{eser,rajase,rsriram,vaithyan,huaiyu}@us.ibm.com ABSTRACT
Existing search tools provide little support for information interaction activities beyond simple keyword-based source retrieval. In order to effectively support the full lifecycle of information interaction activities, tools need to support users in extracting, retrieving, manipulating, presenting, collaborating, and using information in their day-to-day activities. In this paper, we present our efforts in expanding the simple search interaction paradigm beyond source retrieval to collaborative information extraction and argue that we need to move towards an information interaction language, one that is simple and informal, yet supports users in the full lifecycle of information activities.
Author Keywords
Information Interaction, Search, Collaboration, Information Extraction.
INTRODUCTION
Searching is the most basic way of accessing information on the web. Nielson study points out that 88% of the web interactions start with a search [4]. Advances in search technologies transformed the way we think about information seeking. Advanced search algorithms, large scale systems, and simple search interaction paradigm played significant roles to bring quality, performance, and usability into the overall information interaction experience.

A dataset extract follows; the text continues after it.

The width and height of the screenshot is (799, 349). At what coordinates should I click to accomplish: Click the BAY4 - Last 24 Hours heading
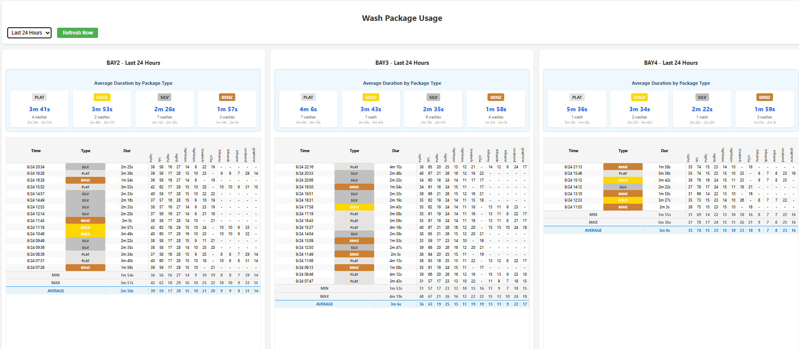[671, 63]
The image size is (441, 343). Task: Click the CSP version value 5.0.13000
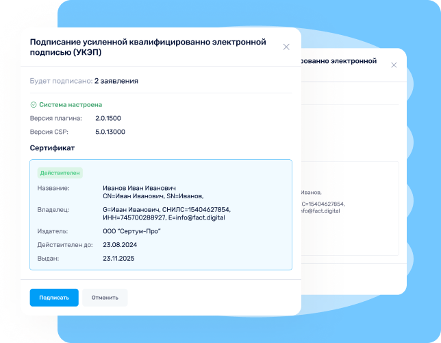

Over the years researchers developed various models of user-information interaction models that go beyond source-retrieval tasks [3,1,6,5]. For example, Marchionini’s model also covers information extraction, analysis, and use [3]. In this paper we consider information interaction activities that begins with source retrieval and spans various activities including information extraction, manipulation, presentation, and integration/use. Source retrieval refers to finding relevant source documents in response to a user query. Information extraction, in our context, refers to examining and extracting valuable and relevant pieces of information from these documents, perhaps building a knowledge base of extracted information. Once extracted, information can be further manipulated to satisfy more complex queries that relate information in the knowledge base, perhaps aggregating information extracted from
multiple source documents/queries. Bates’ model also suggests that information needs are likely to be fulfilled not by one query/document but by a set of queries and documents [1]. Optionally, users may want to present information visually (or in other forms) to develop further insight and/or share with others. Next, information is utilized in some form in work activities, perhaps integrated to business processes (Figure 1.) Finally, search is typically an iterative process where the results of a query lead to further queries. As Shneiderman et al. suggest queries are likely to be refined and reformulated to satisfy information needs [6].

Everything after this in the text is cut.